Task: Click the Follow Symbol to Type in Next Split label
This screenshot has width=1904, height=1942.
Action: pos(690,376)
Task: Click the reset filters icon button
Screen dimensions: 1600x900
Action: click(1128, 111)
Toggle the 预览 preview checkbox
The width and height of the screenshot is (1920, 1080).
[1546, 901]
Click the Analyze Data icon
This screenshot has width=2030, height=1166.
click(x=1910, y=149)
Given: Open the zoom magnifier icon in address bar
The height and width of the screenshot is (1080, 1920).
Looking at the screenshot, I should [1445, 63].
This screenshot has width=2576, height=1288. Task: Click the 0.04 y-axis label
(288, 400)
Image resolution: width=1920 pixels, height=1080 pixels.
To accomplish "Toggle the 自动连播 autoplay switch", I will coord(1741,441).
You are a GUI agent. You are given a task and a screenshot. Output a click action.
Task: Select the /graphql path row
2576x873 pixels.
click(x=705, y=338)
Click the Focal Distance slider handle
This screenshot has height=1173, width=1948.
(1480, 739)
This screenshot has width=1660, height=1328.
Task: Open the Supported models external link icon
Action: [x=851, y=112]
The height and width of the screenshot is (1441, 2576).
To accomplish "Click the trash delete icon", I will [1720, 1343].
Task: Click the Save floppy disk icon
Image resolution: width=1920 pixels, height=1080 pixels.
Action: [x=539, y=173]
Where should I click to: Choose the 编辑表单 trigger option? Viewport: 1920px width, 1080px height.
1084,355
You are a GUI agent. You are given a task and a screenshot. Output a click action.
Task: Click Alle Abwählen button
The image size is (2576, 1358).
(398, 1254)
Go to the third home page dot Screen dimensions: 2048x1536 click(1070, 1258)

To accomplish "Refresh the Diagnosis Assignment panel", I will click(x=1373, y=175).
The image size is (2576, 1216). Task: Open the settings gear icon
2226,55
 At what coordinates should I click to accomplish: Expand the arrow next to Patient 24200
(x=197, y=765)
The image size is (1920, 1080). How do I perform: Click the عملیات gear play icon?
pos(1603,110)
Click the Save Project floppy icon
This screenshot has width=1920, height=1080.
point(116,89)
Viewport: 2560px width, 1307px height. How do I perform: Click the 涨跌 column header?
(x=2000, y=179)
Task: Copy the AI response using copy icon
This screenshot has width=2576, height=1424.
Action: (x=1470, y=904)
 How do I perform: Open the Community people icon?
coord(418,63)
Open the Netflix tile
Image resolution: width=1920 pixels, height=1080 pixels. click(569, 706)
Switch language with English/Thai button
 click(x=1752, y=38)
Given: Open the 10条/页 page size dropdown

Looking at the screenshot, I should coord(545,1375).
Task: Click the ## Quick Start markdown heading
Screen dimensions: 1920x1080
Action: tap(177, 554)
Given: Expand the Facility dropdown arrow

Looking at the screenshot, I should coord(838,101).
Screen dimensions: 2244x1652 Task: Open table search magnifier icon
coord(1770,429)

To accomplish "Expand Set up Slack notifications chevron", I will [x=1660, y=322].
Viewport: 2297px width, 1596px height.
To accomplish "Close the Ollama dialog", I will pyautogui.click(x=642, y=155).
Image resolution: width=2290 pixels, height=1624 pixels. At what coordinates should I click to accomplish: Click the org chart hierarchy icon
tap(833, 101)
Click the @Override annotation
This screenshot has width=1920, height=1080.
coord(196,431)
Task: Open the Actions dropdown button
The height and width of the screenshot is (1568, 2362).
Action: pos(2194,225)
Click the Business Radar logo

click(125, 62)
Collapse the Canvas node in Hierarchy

_ _ _ _ _ _ _

INSTRUCTIONS FOR THE TASK:
In your answer, include only the lines above starting at the line that holds "Switch language with English/Thai button" and ending at the line that holds "Viewport: 2297px width, 1596px height.", copied exactly.

SOLVED EXERCISE:
Switch language with English/Thai button
 click(x=1752, y=38)
Given: Open the 10条/页 page size dropdown

Looking at the screenshot, I should coord(545,1375).
Task: Click the ## Quick Start markdown heading
Screen dimensions: 1920x1080
Action: tap(177, 554)
Given: Expand the Facility dropdown arrow

Looking at the screenshot, I should coord(838,101).
Screen dimensions: 2244x1652 Task: Open table search magnifier icon
coord(1770,429)

To accomplish "Expand Set up Slack notifications chevron", I will [x=1660, y=322].
Viewport: 2297px width, 1596px height.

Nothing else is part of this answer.